| DATA TO PROCESS |
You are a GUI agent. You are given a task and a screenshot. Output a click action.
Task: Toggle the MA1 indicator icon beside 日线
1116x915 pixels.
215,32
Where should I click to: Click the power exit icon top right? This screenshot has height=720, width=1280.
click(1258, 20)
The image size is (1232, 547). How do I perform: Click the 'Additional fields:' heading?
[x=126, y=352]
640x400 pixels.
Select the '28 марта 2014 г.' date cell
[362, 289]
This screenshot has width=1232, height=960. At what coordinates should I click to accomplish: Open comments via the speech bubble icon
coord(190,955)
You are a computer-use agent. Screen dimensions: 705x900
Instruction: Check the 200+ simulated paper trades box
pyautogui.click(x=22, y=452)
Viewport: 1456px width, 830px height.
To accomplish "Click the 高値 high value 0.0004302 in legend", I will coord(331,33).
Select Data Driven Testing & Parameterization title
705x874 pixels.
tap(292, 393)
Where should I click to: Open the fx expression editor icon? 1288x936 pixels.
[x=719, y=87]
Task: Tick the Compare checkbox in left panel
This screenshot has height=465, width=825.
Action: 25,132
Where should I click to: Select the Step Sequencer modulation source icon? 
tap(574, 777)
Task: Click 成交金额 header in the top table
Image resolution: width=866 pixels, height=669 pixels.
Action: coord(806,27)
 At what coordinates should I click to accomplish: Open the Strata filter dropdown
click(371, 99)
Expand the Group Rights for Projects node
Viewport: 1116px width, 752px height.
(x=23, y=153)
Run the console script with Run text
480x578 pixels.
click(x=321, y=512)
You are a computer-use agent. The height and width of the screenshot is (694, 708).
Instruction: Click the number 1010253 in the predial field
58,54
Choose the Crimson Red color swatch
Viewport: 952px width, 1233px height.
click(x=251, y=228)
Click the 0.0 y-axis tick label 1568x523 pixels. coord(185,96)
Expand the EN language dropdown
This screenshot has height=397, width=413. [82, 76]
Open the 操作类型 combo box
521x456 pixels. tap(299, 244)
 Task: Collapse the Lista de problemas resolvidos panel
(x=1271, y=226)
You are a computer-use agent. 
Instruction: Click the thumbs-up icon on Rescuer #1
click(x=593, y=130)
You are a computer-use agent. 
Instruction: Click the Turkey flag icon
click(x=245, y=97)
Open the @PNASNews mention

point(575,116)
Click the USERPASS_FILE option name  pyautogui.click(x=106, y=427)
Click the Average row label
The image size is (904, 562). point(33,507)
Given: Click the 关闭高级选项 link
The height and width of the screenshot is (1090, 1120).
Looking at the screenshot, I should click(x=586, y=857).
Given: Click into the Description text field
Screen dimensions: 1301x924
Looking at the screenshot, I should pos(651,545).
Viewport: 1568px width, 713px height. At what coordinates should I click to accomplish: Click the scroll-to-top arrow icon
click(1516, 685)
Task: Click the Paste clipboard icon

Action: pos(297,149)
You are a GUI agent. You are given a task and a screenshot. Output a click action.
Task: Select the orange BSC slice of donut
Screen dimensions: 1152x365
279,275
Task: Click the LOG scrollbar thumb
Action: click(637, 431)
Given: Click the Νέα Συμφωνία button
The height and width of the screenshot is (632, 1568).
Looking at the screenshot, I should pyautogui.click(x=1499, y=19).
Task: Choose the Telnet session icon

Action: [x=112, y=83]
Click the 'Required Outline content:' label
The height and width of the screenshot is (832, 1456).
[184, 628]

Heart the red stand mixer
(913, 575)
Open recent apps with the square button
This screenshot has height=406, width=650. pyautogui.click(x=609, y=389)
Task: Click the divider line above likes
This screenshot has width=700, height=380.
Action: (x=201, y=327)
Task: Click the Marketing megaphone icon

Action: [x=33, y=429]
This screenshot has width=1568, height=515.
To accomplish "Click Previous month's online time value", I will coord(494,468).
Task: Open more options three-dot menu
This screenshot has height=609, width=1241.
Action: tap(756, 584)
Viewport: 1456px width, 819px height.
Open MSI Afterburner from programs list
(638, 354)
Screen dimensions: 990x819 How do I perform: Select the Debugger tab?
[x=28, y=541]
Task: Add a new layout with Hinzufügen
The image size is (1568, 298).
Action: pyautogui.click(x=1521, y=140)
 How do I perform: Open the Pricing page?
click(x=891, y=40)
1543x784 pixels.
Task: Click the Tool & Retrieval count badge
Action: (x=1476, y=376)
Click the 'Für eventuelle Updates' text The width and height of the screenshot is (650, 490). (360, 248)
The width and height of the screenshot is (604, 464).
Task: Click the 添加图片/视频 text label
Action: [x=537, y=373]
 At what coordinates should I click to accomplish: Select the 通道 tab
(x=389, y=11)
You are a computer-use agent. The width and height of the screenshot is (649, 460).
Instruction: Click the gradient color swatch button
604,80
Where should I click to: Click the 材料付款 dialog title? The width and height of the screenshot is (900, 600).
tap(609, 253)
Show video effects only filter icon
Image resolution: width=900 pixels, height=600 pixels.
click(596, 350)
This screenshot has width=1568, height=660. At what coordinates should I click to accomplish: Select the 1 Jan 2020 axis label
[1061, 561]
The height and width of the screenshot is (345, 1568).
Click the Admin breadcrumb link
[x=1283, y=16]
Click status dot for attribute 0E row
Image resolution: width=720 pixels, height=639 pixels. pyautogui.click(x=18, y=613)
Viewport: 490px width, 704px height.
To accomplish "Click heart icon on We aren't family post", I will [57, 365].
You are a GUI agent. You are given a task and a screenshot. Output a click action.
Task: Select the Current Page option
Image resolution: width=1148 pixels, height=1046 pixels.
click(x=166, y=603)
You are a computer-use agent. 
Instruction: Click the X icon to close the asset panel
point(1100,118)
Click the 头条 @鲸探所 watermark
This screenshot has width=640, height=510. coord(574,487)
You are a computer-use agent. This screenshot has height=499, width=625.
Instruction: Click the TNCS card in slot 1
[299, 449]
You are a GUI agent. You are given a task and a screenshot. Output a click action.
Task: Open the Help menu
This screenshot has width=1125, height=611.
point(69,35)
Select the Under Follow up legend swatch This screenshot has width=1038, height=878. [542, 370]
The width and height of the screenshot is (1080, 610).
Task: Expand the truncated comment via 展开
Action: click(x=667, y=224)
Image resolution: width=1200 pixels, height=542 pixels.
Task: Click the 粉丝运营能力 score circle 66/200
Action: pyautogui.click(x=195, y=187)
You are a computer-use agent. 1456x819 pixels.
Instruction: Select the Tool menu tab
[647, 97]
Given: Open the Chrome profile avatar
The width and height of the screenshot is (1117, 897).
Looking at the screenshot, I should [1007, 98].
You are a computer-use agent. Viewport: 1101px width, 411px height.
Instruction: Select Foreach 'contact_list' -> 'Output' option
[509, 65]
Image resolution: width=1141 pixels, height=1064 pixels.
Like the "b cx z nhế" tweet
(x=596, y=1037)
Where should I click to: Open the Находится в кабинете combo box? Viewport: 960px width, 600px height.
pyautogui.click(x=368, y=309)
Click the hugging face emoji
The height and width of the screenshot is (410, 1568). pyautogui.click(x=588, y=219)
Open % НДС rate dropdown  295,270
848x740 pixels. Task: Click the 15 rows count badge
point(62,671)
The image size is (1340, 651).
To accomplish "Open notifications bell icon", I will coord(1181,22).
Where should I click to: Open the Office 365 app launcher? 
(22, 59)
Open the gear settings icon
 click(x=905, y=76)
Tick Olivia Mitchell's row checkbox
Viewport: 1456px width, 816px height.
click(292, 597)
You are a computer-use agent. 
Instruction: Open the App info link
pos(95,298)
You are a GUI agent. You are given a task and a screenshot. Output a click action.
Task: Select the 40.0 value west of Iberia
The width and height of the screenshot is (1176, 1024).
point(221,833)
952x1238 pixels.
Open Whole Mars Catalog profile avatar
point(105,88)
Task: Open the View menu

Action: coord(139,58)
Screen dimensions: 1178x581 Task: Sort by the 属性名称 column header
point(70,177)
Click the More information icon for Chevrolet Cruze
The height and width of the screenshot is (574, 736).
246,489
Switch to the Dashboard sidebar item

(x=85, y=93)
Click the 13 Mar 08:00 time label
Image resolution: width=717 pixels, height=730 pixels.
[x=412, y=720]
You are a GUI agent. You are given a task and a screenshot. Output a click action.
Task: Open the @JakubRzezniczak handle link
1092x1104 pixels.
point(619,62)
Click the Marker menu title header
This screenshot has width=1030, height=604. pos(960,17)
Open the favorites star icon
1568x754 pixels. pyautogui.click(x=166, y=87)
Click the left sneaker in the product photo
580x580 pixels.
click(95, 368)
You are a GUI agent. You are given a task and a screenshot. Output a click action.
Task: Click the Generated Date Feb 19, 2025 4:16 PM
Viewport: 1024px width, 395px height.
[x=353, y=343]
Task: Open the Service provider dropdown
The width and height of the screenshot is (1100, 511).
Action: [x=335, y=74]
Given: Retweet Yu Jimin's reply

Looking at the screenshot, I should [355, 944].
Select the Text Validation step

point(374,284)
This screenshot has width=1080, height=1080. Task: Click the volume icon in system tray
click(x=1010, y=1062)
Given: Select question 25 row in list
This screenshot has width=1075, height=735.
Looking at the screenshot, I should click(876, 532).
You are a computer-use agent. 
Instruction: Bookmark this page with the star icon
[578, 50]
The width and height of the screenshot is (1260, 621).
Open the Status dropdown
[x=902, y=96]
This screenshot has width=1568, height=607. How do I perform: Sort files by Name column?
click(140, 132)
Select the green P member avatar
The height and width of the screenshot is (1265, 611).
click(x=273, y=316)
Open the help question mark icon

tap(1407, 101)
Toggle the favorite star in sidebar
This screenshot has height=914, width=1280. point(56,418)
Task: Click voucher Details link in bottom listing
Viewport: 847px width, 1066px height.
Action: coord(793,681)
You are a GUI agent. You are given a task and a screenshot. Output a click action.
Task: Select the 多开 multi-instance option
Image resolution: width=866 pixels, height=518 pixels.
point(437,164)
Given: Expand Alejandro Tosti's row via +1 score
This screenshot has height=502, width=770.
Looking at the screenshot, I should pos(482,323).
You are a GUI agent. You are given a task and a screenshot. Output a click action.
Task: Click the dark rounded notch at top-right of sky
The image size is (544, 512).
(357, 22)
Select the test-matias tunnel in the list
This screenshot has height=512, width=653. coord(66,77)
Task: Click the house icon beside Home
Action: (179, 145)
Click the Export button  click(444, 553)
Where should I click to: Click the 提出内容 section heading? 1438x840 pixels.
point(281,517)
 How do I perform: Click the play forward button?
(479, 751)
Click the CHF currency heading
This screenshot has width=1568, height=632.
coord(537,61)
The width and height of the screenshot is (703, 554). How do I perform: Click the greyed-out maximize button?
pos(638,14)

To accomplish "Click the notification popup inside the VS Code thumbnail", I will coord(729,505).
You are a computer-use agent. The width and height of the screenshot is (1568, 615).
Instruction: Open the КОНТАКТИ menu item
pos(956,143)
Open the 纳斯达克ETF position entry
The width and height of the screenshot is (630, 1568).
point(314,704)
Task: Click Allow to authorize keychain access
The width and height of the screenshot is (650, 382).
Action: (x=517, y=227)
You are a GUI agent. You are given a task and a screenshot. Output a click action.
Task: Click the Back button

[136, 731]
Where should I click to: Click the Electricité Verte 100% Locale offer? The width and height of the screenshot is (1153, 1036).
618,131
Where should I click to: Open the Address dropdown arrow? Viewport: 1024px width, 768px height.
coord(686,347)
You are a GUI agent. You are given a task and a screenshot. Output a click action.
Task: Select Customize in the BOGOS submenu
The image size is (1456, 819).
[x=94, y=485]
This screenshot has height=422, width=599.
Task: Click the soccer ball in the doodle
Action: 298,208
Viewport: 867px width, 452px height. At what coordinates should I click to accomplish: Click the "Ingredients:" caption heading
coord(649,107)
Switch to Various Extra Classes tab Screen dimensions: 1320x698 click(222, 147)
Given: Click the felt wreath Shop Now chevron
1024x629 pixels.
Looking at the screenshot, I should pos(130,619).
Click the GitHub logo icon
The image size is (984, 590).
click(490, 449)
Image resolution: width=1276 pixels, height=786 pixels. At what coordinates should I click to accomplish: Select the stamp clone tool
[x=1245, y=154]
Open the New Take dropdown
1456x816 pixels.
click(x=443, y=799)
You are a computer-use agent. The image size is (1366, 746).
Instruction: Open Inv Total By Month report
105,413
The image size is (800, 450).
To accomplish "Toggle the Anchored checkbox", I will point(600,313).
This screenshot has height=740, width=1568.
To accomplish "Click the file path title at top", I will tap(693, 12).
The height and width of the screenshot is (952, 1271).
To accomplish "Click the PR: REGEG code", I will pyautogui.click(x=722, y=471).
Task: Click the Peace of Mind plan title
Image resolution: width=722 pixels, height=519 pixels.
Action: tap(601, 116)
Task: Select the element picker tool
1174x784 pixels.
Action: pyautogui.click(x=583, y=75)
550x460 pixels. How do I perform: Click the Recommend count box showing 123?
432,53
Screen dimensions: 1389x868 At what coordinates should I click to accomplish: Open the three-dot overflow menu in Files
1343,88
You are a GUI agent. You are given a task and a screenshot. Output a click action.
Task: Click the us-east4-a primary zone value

| YOUR GOAL |
Beginning at the first line above, repeat exactly until the line containing "Viewport: 1456px width, 830px height.", which is included.

| TASK ANSWER |
You are a GUI agent. You are given a task and a screenshot. Output a click action.
Task: Toggle the MA1 indicator icon beside 日线
1116x915 pixels.
215,32
Where should I click to: Click the power exit icon top right? This screenshot has height=720, width=1280.
click(1258, 20)
The image size is (1232, 547). How do I perform: Click the 'Additional fields:' heading?
[x=126, y=352]
640x400 pixels.
Select the '28 марта 2014 г.' date cell
[362, 289]
This screenshot has width=1232, height=960. At what coordinates should I click to accomplish: Open comments via the speech bubble icon
coord(190,955)
You are a computer-use agent. Screen dimensions: 705x900
Instruction: Check the 200+ simulated paper trades box
pyautogui.click(x=22, y=452)
Viewport: 1456px width, 830px height.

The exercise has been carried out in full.